The theory of chance consists in reducing all the events of the same kind to a certain number of cases equally possible, that is to say, to such as we may be equally undecided about in regard to their existence, and in determining the number of cases favorable to the event whose probability is sought. The ratio of this number to that of all the cases possible is the measure of this probability, which is thus simply a fraction whose numerator is the number of favorable cases and whose denominator is the number of all the cases possible. --Pierre Simon Marquis de Laplace, A Philosophical Essay on Probabilities (page 6 of the translation published by Dover, 1951).
The table below gives the basic terminology of probability theory in a non-rigorous, informal way.
Term |
Meaning |
Example 1 |
Example 2 |
Experiment | A probabilistic experiment is simply the act doing something and noting the outcome. | Flip a coin three times and observe the pattern of heads and tails. | Blindly throw a dart at a wall that is painted part red, part green, part blue, part white. |
Outcome | The outcomes of an experiment are the results that can occur, described as specifically as possible. | HHH, HHT, HTH, HTT, THH, THT, TTH, TTT | Red, Green, Blue, White |
Event | A set of outcomes. | "two tails" = {HHT, HTH, THH} | "dart hits a primary color" = {Red, Green, Blue} |
Sample Space | The set of all possible outcomes. | {HHH, HHT, HTH, HTT, THH, THT, TTH, TTT} | {Red, Green, Blue, White} |
Probability of an event. | The relative frequency of the event, when the experiment is performed many many times. | Assuming the coin is fair, each of the outcomes will occur roughly the same number of times in many repeats of the experiment.
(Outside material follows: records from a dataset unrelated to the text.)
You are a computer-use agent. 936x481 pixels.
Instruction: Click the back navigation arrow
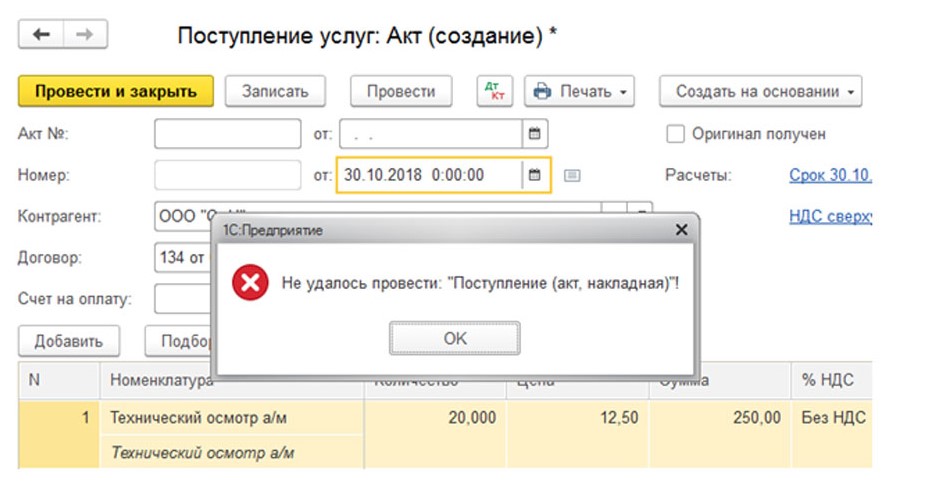point(41,35)
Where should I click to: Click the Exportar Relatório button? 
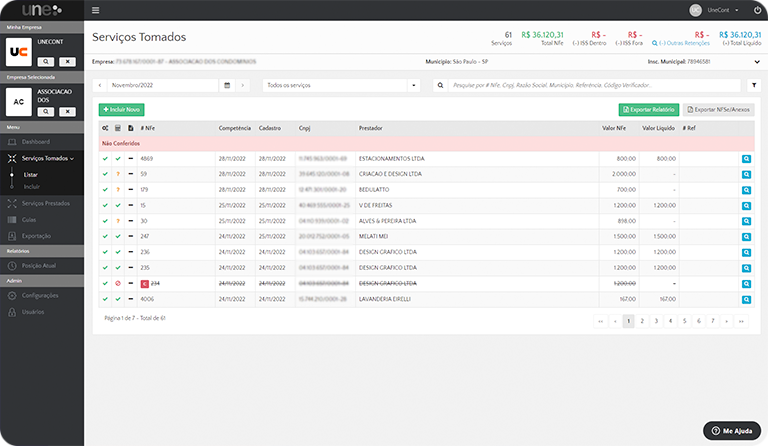coord(648,108)
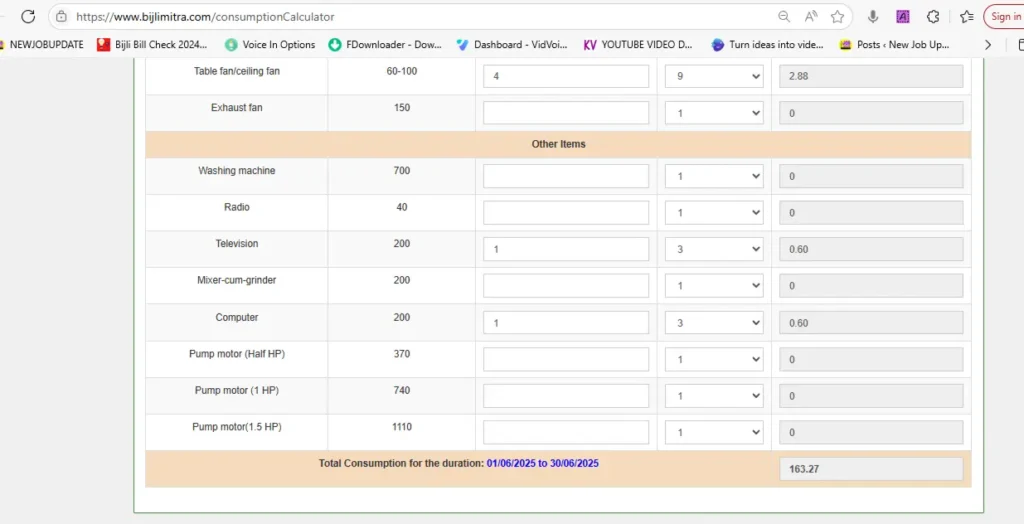Open the Pump motor (1 HP) hours dropdown
The width and height of the screenshot is (1024, 524).
point(714,396)
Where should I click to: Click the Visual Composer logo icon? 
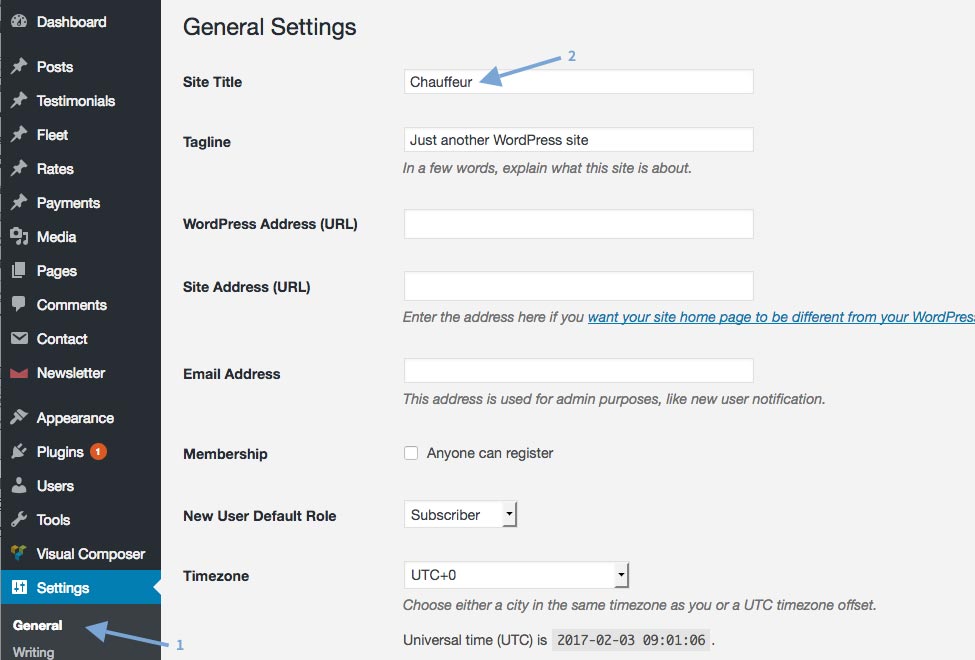point(19,553)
The probability of "two tails" will be 3/8. | The probabilities of the different outcomes will depend on how much of the wall is covered by each color. |
Earlier in this course, we introduced the concept of a variable (something you go measure or observe on various occasions) and a distribution (a record of the frequencies, or relative frequencies of the different possible values of the variable). This terminology works very nicely with the language of probability, as we now explain. Recall that whenever we have a variable, we also have a reference class. This is the class of all things, individuals or events where it makes sense to measure the variable. For example, if the variable is "marital status", it makes sense for people, but not for animals or things, since they don't get married, and are never said to be "single". So the reference class is "all people". Every variable also has a set of possible values. Recall that the possible values must be non-overlapping. That is, we get one and only one of the possible values every time we measure the variable.
Now here is how this connects:
You can view the outcome of an experiment as a variable.
The collection of all the instances when the experiment is performed is the reference class of this variable. (Think of all possible times the experiment is performed, past, present, future. This takes a little imagination, but it's by no means an unusual kind of fantasy. Imagine a genie with three fair coins that flips them forever.)
The sample space gives you the set all possible values.
The probability of an outcome is the relative frequency of that outcome among all instances when the experiment is performed.
A record of the probability of each outcome, is the (relative frequecy) distribution of the variable.